Luego de múltiples pasos del desarrollo de estado crecientes de comportamiento social, la “eusocialidad” se alcanza una vez que, al interior de la colonia, los padres y sus crías se mantienen en sus nidos y cooperan en la crianza de nuevas generaciones de jóvenes, mientras otros miembros de la especie proveen lo que el conjunto de los miembros de la colonia requiere para sobrevivir. Ello produce una división de tareas en los miembros de la especie entre los proveedores que salen fuera de la colonia y están más orientados al riesgo y aquellos otros que eluden el riesgo y se dedican a la crianza. Esta es la base a partir de la cual se desarrollan luego formas más complejas de división del trabajo, de jerarquía y coordinación social.

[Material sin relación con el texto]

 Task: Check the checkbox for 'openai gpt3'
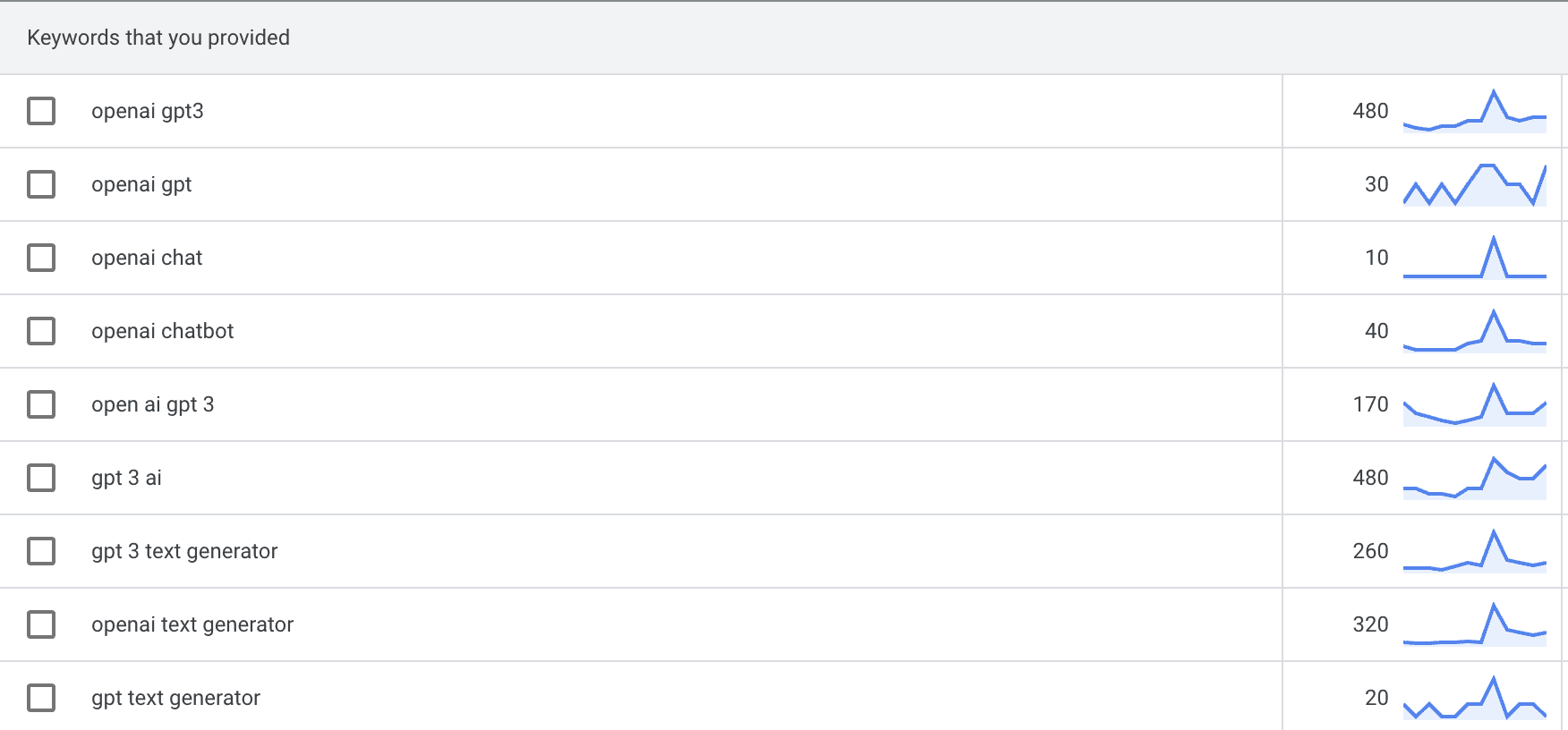click(40, 111)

La “eusocialidad” permite la conformación de grupos sociales distintos al interior de una misma especie. Según Wilson – y quienes concuerdan con esta propuesta – ello modifica el carácter de la selección natural. Para estas especies, la selección natural no sólo tiene lugar a nivel de los individuos, sino también a nivel de los grupos que, bajo estas condiciones, se constituyen. Se trata, en el decir de Wilson, de una selección multinivel, en la que intervienen tanto los comportamientos individuales, como los comportamientos grupales, como agentes del proceso evolutivo.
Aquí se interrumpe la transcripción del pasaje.